Mechanization powers the way to Africa’s sustainable development
TICAD7 hears renewed calls for sustainable agricultural mechanization in Africa
30 August 2019, Yokohama – Agriculture is crucial to Africa’s development but needs increased mechanization to boost economic productivity, reduce harvest and post-harvest losses and meet growing demand for food. This is one of the messages that has emerged during the seventh Tokyo International Conference on African Development (TICAD7) held in Yokohama, Japan.
Sub-Saharan Africa has the world’s highest area of uncultivated arable land but productivity lags far behind other developing regions. Yields are only around half of the international average, far below the growth levels needed to keep pace with food demand driven by population growth. Mechanization can dramatically improve the yield gap.
At a TICAD7 side-event hosted by the Coalition for African Rice Development (CARD), a framework for sustainable agricultural mechanization in Africa was presented by the African Union Commission (AUC) and the Food and Agriculture Organization of the United Nations (FAO).

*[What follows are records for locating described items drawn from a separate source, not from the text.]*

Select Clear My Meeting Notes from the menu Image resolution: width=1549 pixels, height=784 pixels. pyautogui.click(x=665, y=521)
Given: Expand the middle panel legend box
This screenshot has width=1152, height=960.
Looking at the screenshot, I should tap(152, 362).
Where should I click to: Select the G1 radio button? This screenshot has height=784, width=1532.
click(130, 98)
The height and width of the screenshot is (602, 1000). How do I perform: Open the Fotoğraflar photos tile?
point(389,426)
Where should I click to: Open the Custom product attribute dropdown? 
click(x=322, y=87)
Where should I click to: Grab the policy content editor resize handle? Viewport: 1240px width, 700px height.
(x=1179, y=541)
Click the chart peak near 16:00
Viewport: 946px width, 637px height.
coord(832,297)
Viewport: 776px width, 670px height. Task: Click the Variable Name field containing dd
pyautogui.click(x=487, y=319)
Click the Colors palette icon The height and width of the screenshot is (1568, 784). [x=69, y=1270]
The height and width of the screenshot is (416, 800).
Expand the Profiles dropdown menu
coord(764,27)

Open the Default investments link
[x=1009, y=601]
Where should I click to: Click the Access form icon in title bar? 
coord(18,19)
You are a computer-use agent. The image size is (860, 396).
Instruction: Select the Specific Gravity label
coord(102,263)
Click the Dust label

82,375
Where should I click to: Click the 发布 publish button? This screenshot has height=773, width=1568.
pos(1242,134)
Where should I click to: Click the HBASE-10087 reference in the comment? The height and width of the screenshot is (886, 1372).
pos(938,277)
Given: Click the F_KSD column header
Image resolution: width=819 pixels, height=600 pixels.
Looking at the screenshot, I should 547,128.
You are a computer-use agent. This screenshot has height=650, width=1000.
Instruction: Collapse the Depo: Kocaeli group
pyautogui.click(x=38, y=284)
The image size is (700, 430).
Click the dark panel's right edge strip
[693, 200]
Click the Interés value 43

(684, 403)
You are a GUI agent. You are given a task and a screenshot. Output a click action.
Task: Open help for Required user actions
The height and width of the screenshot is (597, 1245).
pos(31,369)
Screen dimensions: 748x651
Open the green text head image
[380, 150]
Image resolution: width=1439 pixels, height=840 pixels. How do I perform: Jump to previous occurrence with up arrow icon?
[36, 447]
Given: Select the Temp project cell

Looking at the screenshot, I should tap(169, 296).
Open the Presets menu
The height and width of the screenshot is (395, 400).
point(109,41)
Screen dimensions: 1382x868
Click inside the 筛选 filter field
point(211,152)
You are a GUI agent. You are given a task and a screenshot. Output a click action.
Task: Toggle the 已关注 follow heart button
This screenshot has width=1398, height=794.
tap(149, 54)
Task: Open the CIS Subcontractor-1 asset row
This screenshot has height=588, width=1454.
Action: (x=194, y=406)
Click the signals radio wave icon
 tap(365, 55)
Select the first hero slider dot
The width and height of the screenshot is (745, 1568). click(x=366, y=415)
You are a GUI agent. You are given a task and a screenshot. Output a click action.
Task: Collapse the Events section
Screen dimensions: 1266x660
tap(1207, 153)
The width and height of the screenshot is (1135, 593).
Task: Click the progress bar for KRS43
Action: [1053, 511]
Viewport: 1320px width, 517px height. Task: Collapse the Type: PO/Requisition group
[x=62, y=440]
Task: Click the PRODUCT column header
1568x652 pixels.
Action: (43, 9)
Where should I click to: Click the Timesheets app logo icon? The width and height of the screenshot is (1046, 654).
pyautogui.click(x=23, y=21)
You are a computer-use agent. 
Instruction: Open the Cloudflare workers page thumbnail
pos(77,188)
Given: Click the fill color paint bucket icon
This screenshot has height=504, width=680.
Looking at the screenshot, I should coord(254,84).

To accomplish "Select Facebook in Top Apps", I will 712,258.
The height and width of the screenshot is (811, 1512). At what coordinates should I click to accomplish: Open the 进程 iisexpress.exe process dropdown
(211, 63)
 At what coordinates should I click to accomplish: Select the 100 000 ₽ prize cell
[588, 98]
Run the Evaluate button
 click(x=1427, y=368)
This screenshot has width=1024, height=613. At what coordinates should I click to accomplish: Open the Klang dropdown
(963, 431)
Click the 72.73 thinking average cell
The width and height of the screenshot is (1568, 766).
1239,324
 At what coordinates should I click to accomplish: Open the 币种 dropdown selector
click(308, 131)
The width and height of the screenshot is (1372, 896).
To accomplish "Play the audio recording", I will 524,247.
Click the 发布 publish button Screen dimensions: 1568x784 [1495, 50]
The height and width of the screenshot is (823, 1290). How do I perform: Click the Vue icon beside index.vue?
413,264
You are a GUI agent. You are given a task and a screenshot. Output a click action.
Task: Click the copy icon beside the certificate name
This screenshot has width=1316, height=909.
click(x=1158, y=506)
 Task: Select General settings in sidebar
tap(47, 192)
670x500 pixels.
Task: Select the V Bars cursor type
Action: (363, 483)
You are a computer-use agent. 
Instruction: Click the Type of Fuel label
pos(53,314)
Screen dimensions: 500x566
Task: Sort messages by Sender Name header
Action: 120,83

“Through appropriate mechanization, small scale farming can be transformed into a more market-oriented business, improving labour productivity and helping enable farmers to lift themselves out of poverty. To achieve this, we need to enhance access to mechanization services,” FAO Director-General Qu Dongyu said in his speech at the event.
“We need to relieve farmers of hard manual labour, particularly women, who have the double burden of working in the fields as well as caring for their households,” the FAO Director-General added.
The framework, which was launched last year and is gaining traction in the region, aims to help countries replace antiquated tools with modern mechanization methods to achieve food security, agricultural development and overall economic growth.
It sets out priority elements for national mechanization strategies, including learning from other parts of the world where significant transformation of the agricultural sector has already occurred within a three-to-four decade timeframe, and supports the development of policies and programmes to realize Africa’s goals.
Mechanization in the 21st century can provide much-needed support to the entire agricultural value chain. Driven by the private sector, mechanization should be environmentally-competitive, climate-smart, economically viable and affordable, especially to small-scale farmers who constitute the bulk of African farmers. It should also target youth specifically to make agriculture more attractive for employment and entrepreneurship.
Full mechanization along the value chain includes enhancing access to mechanization services, improving access to quality and affordable inputs, such as seed and fertilizer, delivering efficient water resources management systems including irrigation, and reducing harvest and post-harvest losses through threshing, drying, and storing, adding value through milling, processing and packaging, and improving market access through transportation.
FAO is organizing regional and national training workshops to support small-scale mechanization in Africa, and is supporting national governments to develop strategies based on the FAO/AUC Framework for Sustainable Agricultural Mechanization in Africa.